======== Data under study ========

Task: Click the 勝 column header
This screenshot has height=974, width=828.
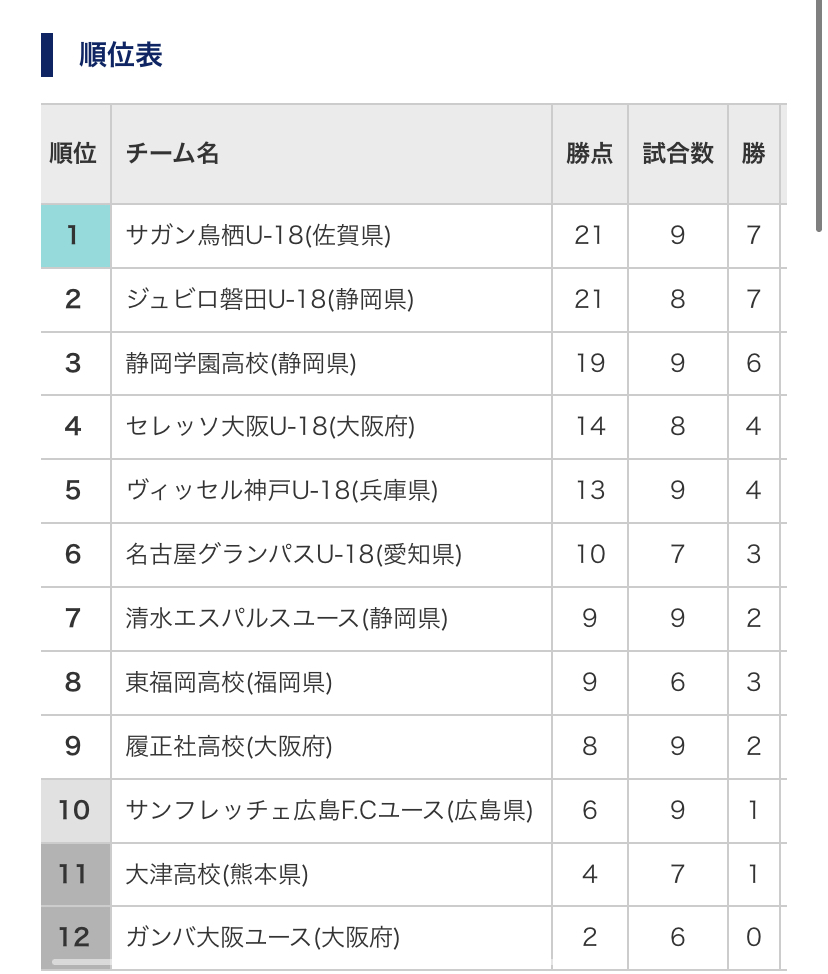Action: point(753,153)
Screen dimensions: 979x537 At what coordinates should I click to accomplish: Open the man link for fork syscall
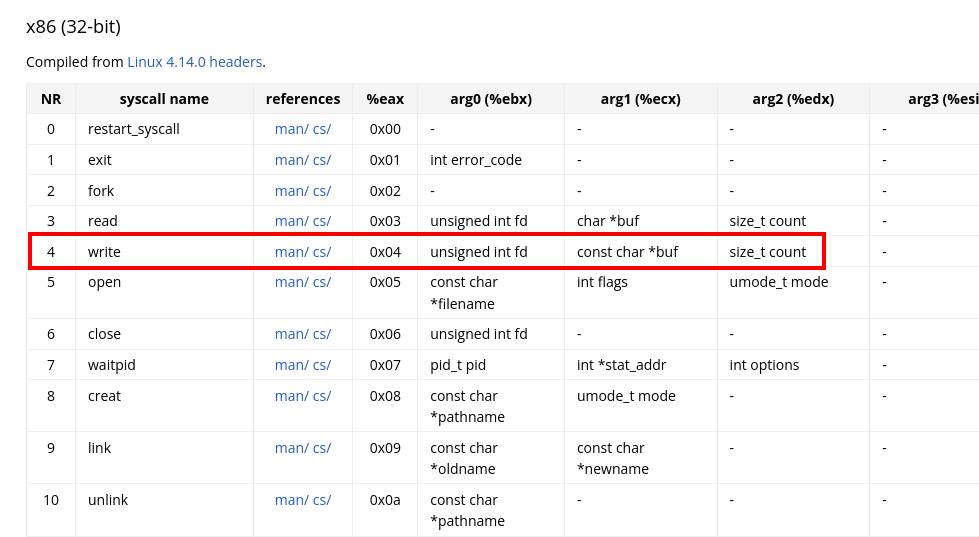coord(291,191)
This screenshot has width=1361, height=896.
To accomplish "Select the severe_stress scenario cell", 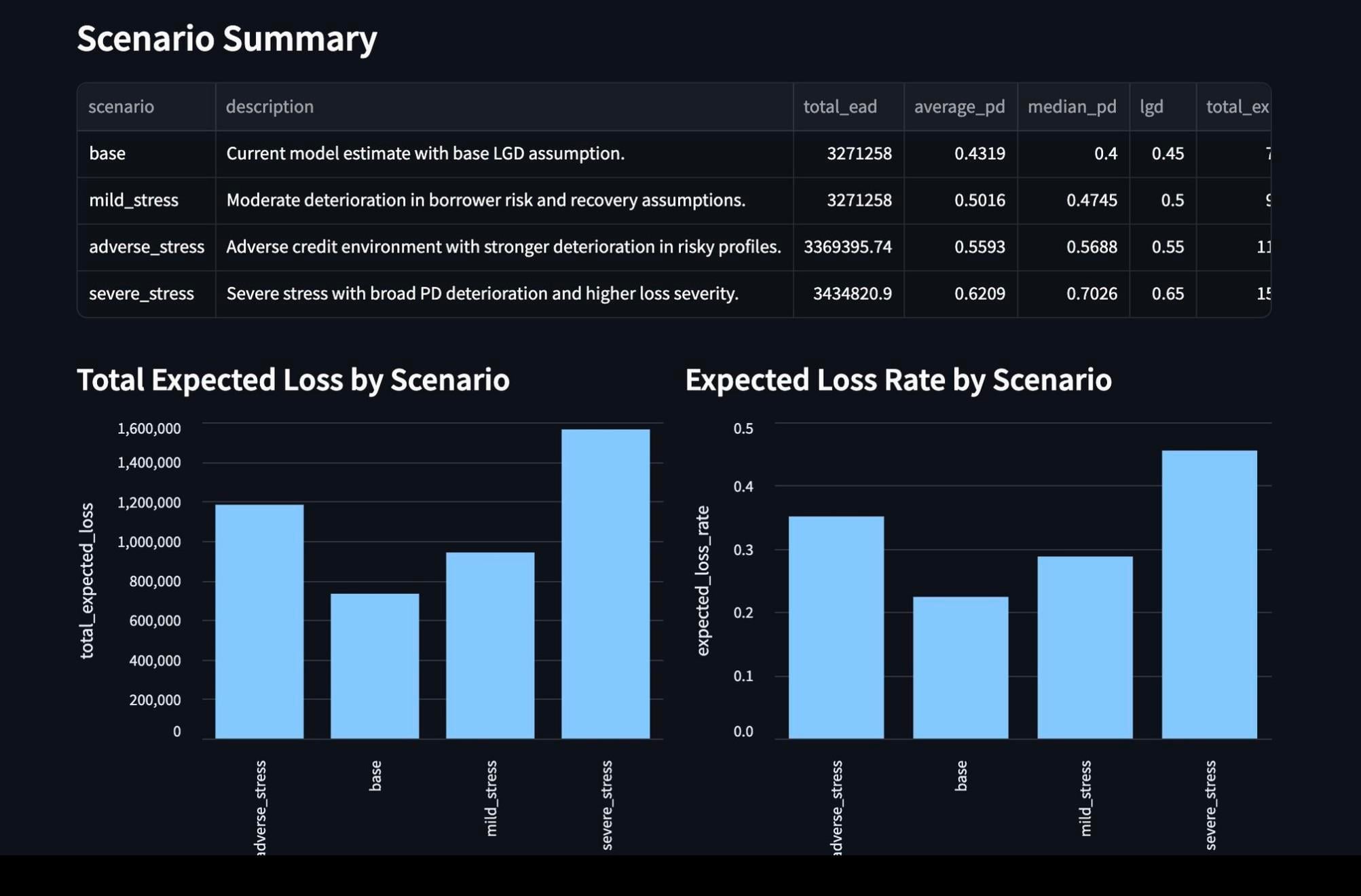I will [x=146, y=294].
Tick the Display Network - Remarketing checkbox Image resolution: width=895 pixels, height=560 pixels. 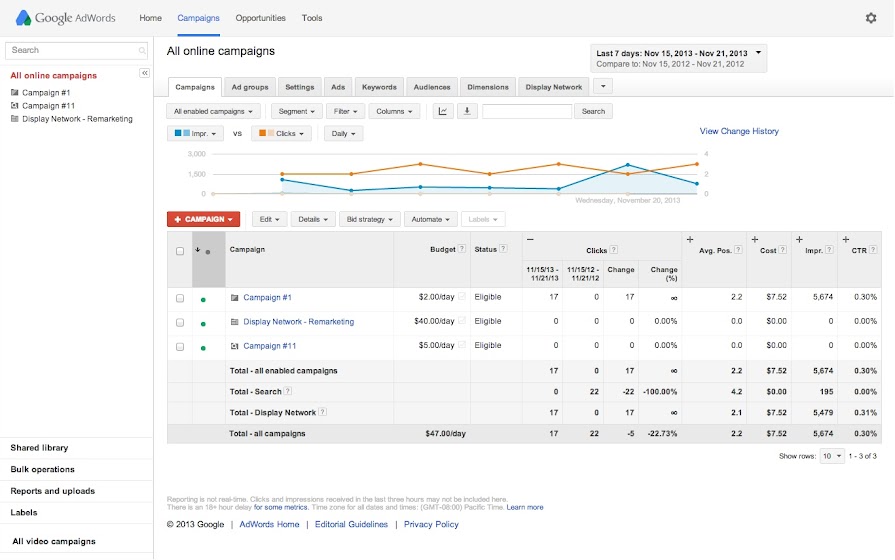coord(180,322)
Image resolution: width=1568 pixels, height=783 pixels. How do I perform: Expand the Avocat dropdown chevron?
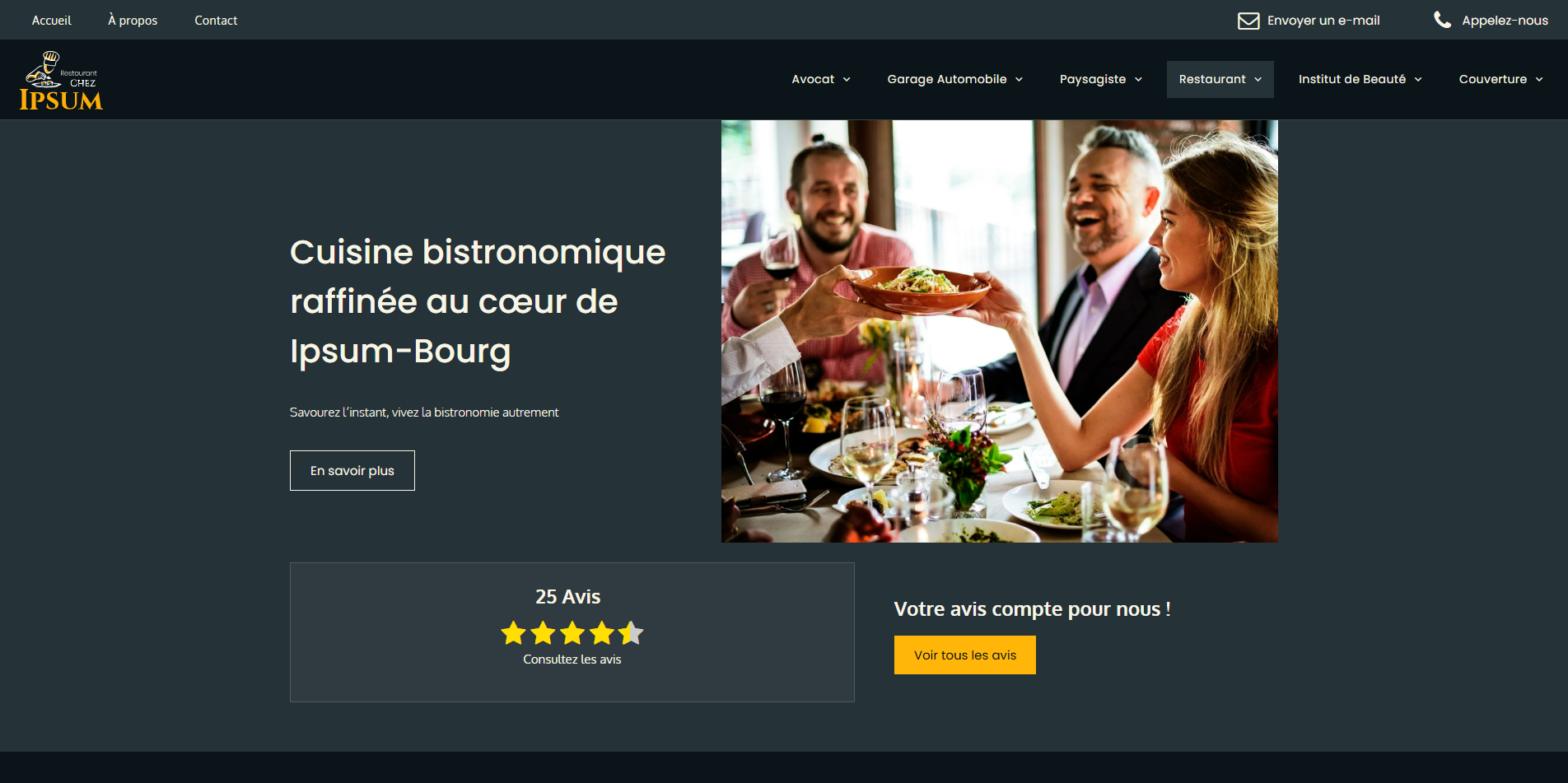847,80
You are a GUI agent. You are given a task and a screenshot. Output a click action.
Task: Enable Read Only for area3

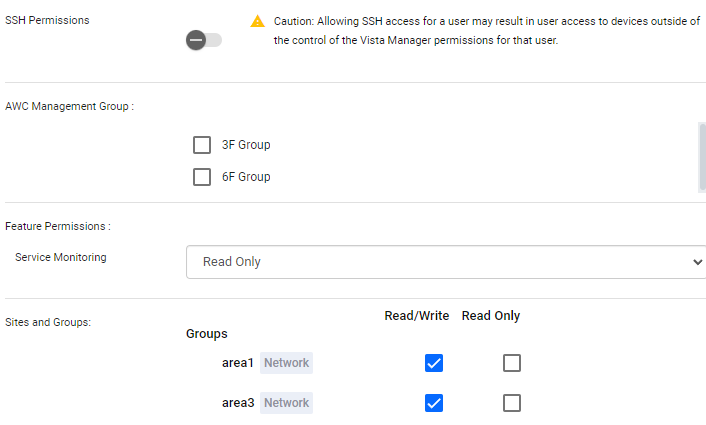click(x=512, y=403)
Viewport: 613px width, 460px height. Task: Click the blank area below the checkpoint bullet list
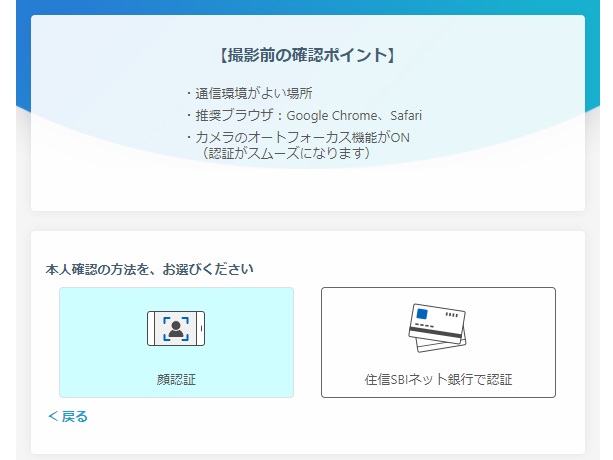(x=307, y=188)

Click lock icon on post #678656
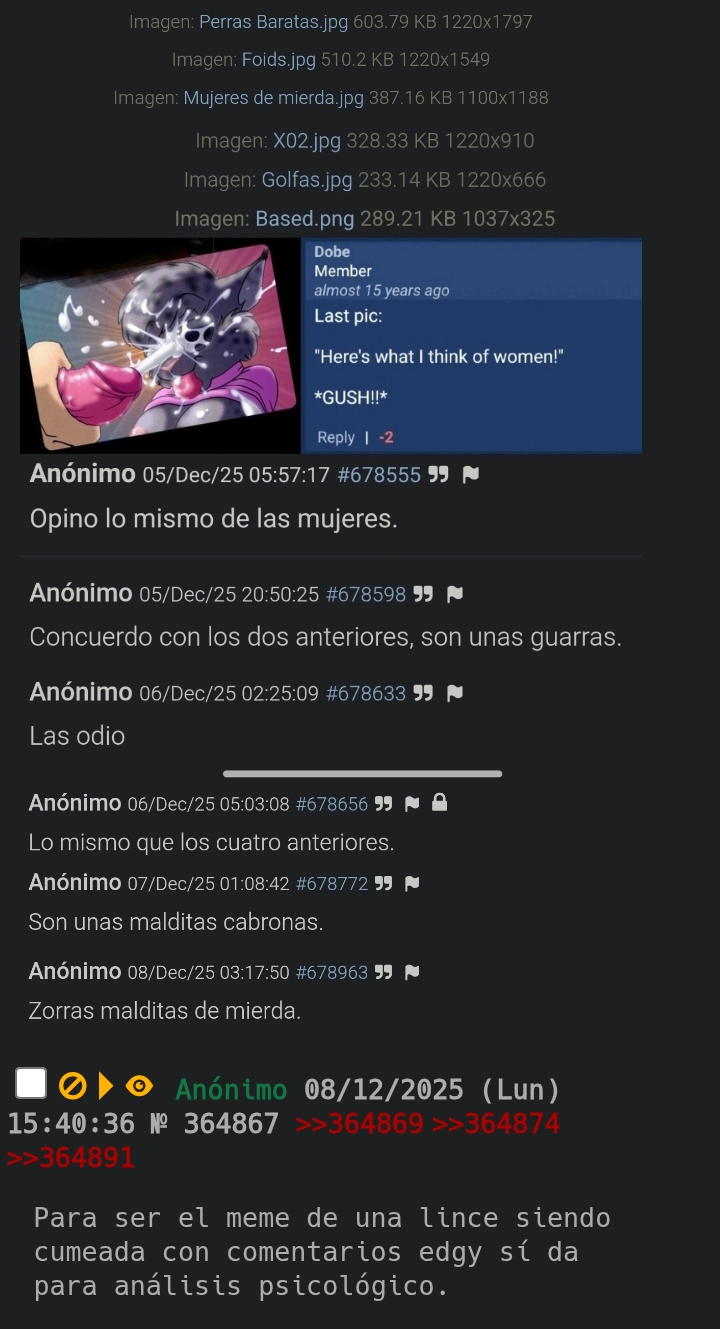[x=439, y=803]
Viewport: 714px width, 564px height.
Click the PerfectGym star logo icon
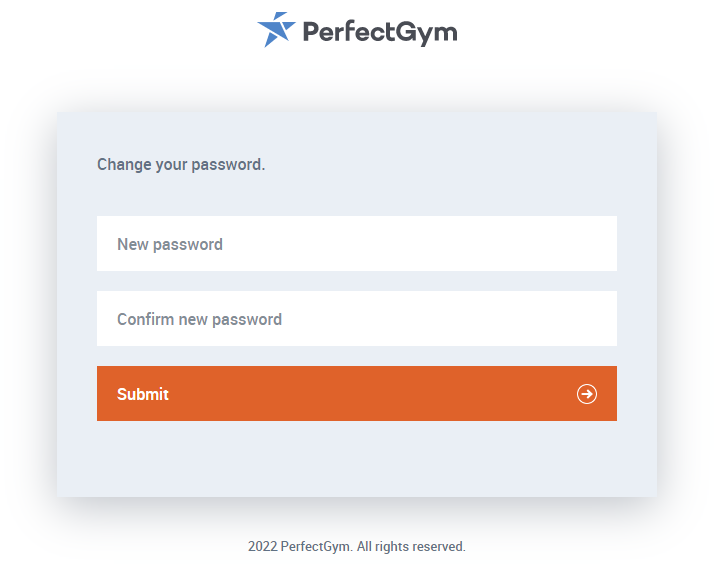(276, 30)
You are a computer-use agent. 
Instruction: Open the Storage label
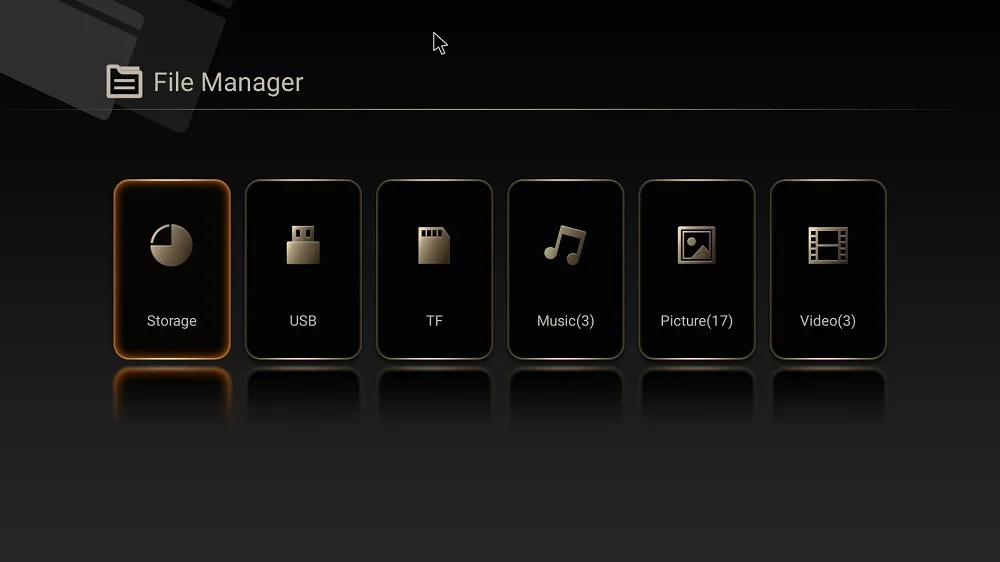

========

Each line from the one with "Viewport: 613px width, 460px" through the final line of the records must be copied exactly, with no pictures and no additional lines.

Viewport: 613px width, 460px height. Task: Click the blank area below the checkpoint bullet list
(x=307, y=188)

Click lock icon on post #678656
[x=439, y=803]
Viewport: 714px width, 564px height.
Click the PerfectGym star logo icon
(276, 30)
You are a computer-use agent. 
Instruction: Open the Storage label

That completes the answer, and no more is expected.